4. Aplikasi bagi kehidupan orang percaya

a. Kembali kepada sungai firman

Setiap hari, kita harus datang kembali ke sungai firman Tuhan untuk mengambil batu-batu halus itu — membaca, merenung, dan menghidupi kebenaran yang sudah terbukti.

Brooks berkata:

“Firman Tuhan adalah sungai yang dalam; semakin engkau menyelaminya, semakin banyak batu berharga engkau temukan.”

Jangan biarkan iman kita menjadi kering karena kita tidak lagi menyelami kebenaran lama yang menyegarkan.

b. Gunakan batu-batu itu dalam doa

Doa adalah saat di mana kita mengangkat batu-batu itu di hadapan Tuhan dan mengingat janji-Nya. Seperti Daud, kita tidak melawan dengan kekuatan sendiri, tetapi dengan kuasa nama Tuhan.

John Owen menulis:

“Setiap janji firman adalah anak panah doa; ketika kita berdoa berdasarkan janji, kita sedang menembakkan panah tepat ke sasaran hati Allah.”

c. Ajarkan batu-batu itu kepada generasi berikut

Orang tua dan pelayan Tuhan dipanggil untuk mengajarkan kebenaran-kebenaran ini kepada anak-anak dan jemaat. Firman yang telah diuji oleh zaman harus diteruskan.

Mazmur 78:4 berkata:

“Kami tidak akan menyembunyikan kepada anak-anak mereka, tetapi akan menceritakan kepada angkatan yang kemudian puji-pujian kepada TUHAN dan kekuatan-Nya.”

Dengan demikian, sungai firman itu tidak pernah kering, karena terus mengalir dari hati ke hati, dari generasi ke generasi.

d. Percayalah bahwa setiap batu kecil berarti

Mungkin kita merasa kecil di dunia yang besar ini, seperti Daud di hadapan Goliat. Tetapi jika kita membawa “batu halus” iman dan kebenaran, Allah sanggup memakai yang kecil untuk menaklukkan yang besar.

Spurgeon menulis:

“Tidak ada firman yang terlalu kecil, tidak ada pelayanan yang terlalu sederhana, bila dikerjakan dalam kuasa Allah.”
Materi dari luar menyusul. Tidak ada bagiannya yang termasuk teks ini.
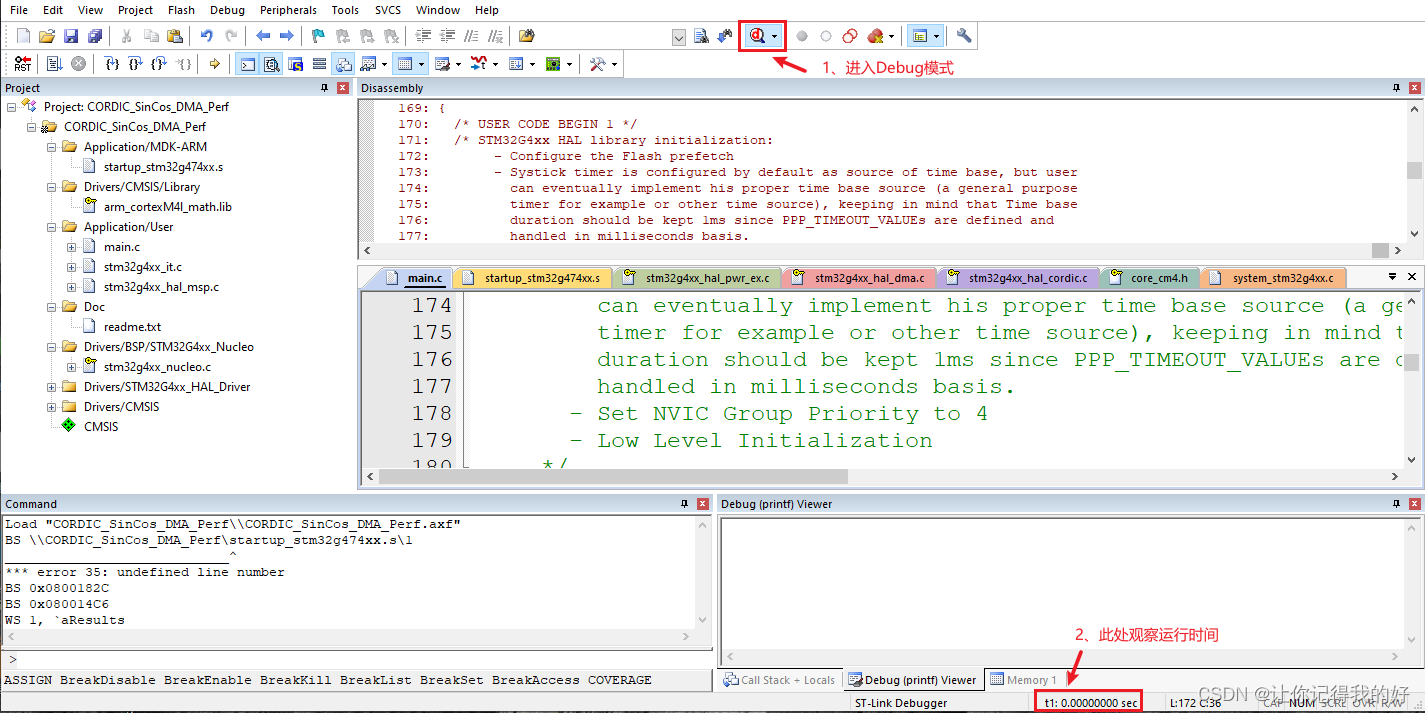Toggle the Symbols Window button

(x=295, y=64)
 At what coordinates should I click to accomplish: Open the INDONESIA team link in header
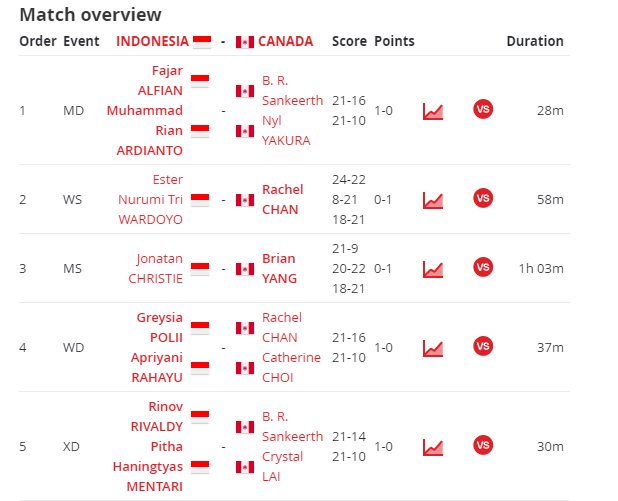click(x=152, y=41)
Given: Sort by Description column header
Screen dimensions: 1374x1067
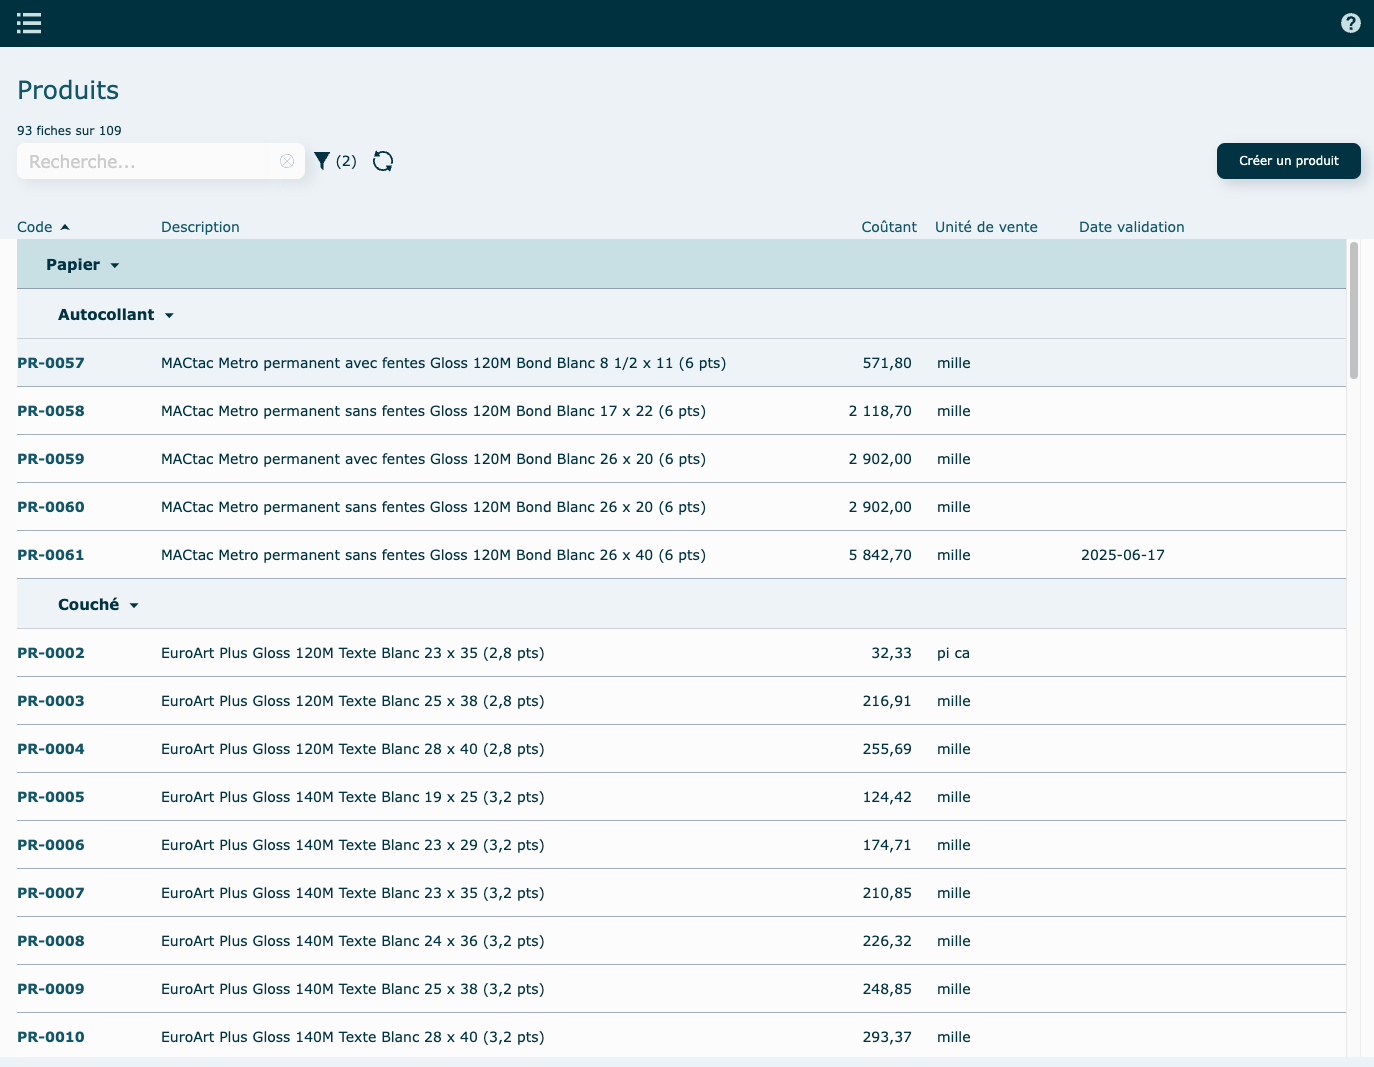Looking at the screenshot, I should coord(200,227).
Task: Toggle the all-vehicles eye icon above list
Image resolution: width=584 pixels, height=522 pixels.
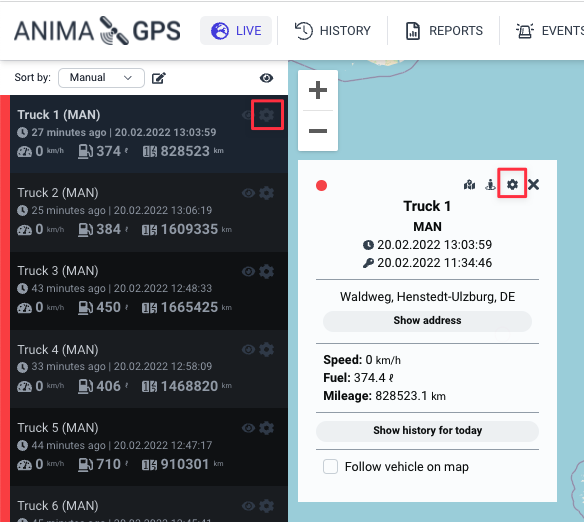Action: coord(266,78)
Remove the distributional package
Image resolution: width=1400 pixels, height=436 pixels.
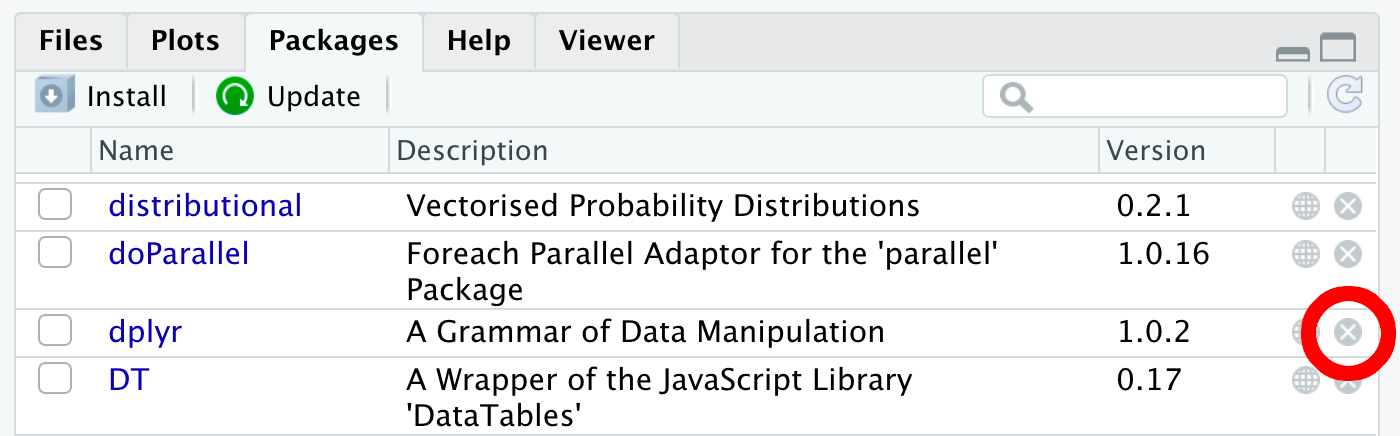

5. Penutup: Batu dari Sungai Kekekalan

Saudara-saudara, sungai purba itu masih mengalir. Firman Tuhan tetap segar, janji-janji-Nya tetap berlaku, dan kuasa-Nya tidak berkurang. Kita dipanggil bukan untuk menemukan sesuatu yang baru, tetapi untuk mengambil kembali batu-batu halus itu dan memakainya dengan iman.

Thomas Brooks menutup bukunya dengan kalimat ini:

“Batu-batu ini akan tetap halus di tangan siapa pun yang mengasihi Kristus; karena tangan iman membuat setiap kebenaran hidup dan berdaya guna.”

Marilah kita hidup dengan iman seperti Daud — tidak bersandar pada kekuatan dunia, tetapi pada janji Allah yang kekal. Dan marilah kita menjadi umat yang memelihara dan mewariskan batu-batu halus dari sungai firman itu, sampai hari kita melihat Batu Penjuru itu muka dengan muka.